═════ Data for this task ═════
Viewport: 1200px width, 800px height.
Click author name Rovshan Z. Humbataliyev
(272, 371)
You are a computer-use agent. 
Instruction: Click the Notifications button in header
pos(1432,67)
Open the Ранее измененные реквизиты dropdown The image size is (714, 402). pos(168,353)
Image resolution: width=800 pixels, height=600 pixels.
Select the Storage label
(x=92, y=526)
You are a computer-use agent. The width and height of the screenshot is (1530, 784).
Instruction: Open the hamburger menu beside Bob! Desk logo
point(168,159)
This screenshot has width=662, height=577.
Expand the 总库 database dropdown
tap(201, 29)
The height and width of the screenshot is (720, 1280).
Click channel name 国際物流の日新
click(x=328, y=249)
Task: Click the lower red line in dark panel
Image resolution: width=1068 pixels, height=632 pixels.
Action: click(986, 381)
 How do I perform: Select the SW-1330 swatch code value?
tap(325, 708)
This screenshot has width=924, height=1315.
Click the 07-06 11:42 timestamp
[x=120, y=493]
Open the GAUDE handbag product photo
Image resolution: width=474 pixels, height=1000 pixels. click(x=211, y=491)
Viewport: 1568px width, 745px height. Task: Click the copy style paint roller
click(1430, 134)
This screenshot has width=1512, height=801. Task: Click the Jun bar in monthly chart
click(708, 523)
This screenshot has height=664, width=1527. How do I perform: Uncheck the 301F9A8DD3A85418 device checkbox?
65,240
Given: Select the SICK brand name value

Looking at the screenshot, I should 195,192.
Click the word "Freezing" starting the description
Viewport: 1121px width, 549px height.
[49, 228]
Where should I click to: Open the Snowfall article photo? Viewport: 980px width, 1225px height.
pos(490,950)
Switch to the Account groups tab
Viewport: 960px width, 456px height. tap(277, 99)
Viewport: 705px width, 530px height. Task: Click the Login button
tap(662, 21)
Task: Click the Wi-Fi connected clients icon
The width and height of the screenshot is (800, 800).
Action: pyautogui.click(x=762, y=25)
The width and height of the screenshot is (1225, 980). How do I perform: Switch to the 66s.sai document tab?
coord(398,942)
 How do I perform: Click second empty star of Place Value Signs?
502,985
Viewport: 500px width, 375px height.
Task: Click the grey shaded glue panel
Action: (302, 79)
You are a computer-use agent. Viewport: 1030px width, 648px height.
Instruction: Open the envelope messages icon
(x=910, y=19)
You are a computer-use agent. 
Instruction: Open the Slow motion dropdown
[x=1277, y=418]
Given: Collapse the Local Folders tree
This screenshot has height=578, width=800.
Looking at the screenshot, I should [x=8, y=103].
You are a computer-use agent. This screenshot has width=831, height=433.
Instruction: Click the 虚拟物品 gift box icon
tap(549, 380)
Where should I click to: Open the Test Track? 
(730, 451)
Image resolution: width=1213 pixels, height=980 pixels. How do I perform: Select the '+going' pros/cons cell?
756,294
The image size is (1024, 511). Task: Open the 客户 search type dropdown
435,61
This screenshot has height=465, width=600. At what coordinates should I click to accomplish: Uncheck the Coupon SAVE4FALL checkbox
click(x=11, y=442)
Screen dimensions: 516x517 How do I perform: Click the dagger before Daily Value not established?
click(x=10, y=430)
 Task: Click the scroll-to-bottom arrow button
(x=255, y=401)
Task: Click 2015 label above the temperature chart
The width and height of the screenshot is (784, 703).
═════
- What the task requires
Show every line from the entries above in which "computer" appears.

- Task output
You are a computer-use agent. 
You are a computer-use agent. The width and height of the screenshot is (1530, 784).
You are a computer-use agent. Viewport: 1030px width, 648px height.
You are a computer-use agent. 
You are a computer-use agent. This screenshot has width=831, height=433.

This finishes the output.